* [Saved data entries]:
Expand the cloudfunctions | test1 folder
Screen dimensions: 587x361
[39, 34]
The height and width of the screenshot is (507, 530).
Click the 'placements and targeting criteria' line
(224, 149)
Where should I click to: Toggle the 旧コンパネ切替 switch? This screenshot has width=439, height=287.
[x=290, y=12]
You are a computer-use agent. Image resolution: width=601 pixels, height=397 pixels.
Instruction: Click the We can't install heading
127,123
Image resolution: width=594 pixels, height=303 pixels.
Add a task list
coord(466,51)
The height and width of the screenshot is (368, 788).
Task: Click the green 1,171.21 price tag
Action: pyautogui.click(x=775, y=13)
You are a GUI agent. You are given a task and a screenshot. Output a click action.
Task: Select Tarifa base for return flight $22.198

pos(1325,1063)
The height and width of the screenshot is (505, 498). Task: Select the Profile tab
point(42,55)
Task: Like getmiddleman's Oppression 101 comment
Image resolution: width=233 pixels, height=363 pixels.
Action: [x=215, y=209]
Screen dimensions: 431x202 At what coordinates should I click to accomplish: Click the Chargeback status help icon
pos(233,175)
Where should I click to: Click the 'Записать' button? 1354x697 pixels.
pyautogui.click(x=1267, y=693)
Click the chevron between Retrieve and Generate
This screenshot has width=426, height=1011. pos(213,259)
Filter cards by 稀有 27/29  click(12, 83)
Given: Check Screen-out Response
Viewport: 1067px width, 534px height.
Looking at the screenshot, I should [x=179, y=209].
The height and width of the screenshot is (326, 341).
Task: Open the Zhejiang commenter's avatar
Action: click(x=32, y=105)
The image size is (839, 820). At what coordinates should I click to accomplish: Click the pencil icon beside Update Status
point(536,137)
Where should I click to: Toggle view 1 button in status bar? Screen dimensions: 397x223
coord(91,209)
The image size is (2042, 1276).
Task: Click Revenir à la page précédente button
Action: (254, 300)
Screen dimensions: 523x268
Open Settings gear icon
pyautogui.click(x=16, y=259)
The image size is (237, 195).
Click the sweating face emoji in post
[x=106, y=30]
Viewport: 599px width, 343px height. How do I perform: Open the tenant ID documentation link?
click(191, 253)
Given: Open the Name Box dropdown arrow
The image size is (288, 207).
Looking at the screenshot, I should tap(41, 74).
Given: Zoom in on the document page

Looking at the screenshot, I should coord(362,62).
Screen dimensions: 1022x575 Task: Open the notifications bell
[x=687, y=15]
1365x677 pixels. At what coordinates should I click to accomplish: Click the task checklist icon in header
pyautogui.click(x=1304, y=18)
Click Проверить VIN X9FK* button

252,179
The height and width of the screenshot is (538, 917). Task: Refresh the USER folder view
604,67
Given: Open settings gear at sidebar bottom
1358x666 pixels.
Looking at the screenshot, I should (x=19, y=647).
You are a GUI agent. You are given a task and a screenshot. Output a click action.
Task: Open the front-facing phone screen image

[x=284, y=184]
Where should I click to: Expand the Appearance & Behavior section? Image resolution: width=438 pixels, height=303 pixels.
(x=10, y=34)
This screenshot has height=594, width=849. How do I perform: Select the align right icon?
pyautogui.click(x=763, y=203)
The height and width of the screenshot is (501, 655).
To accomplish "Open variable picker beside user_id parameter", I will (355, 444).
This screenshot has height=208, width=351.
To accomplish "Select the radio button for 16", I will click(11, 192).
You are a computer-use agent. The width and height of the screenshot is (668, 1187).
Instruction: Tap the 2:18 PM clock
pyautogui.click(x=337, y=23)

* [Assigned task]:
Locate the lines above that hold the word "will". Show every one of them.

* [Response box]:
To accomplish "Open variable picker beside user_id parameter", I will (355, 444).
To accomplish "Select the radio button for 16", I will click(11, 192).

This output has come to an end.